I spent Thanksgiving weekend doing a variety of projects. I moved my office at work and had a bunch of work done on my car. I spent a day shopping with my mom and saw 4 movies. I cleaned my house and dragged in the Christmas decorations from the shed in the backyard, intending to spend a lazy morning decorating the next day. Instead I stayed up until 1 a.m. finishing everything -- the front yard, the back yard, the opening between the living room and kitchen (I always hang lights there), the mantle and of course, the tree. I thought that getting that done so early put me ahead of the game. I bought holiday cards (which still sit on my desk) and even made a list of people to send them to. Progress, right?
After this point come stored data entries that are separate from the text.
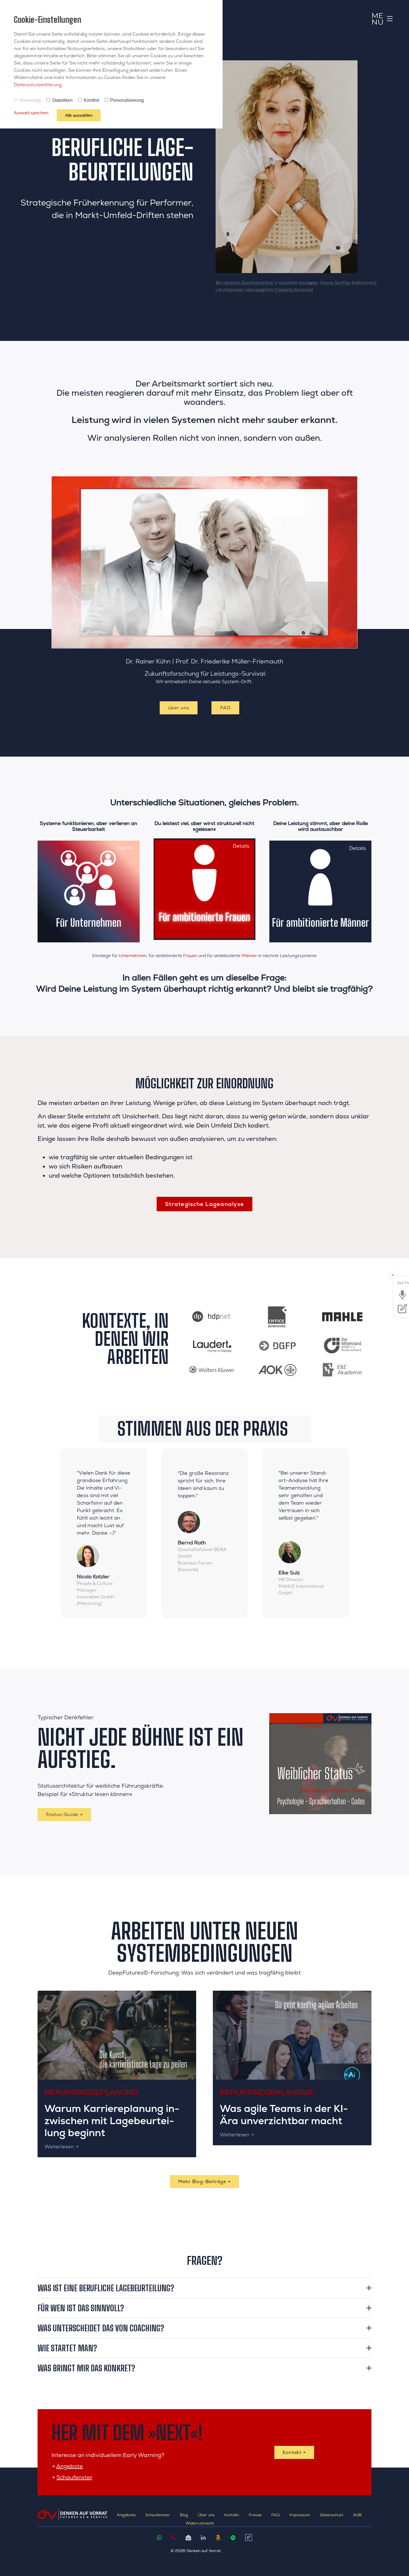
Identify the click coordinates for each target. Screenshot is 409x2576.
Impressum (299, 2514)
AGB (357, 2514)
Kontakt (231, 2514)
Then I got caught up in studying for my final exam and a lot of "extra" stuff going on at work and a couple of weeks slipped by. Last night my step-dad called to discuss a possible gift for my mother and I went online to investigate. Apparently there is only a WEEK to shop online to get things in time for Christmas (unless you want to pay a zillion dollars to expedite things -- by then you should just go to the mall). When the heck did that happen? We are within a week of being out of time and I completely Did Not Notice.
So this evening, on my way home from work, I was suddenly inspired. I ran to Target and did a mad-dash sweep of the store, looking for office-people presents and wrapping paper and of all things, socks, and stocking stuffers and at some point I realized you shouldn't try to do Christmas in a day. It's just no fun. I decided to go home an get organized (at least mentally) and leave the rest of the shopping for another day.
Walking towards the front of the store I passed a couple of candy aisles and saw something that just made me stop and take a deep breath. On one of the shelves I saw those books of Lifesavers -- you know the ones -- with the 10 rolls of Lifesavers in the cardboard boxes with the hinge. When I was a kid I always wanted one of those. I don't know why, I'm not particularly fond of Lifesavers and can't remember the last time I had one. For whatever reason I always wanted one and I never got one. I'm not sure how my life went from wanting something as simple as a box of candy or a new Barbie to needing a new car, trying to decide whether or not I should refinance my mortgage, and guessing which work things will get me in the least trouble if I don't do them.
I actually stood there for a minute and tried to decide whether or not I should buy one for myself now. Really, wouldn't it make everything better? I could right an imagined wrong from my childhood and move on. After all, I'm an adult and can buy myself as many Lifesavers as I may want or need. But still.....it's Christmas and a little piece of me thinks maybe, if I'm really good and get all my work done and stop complaining, that Santa might surprise me.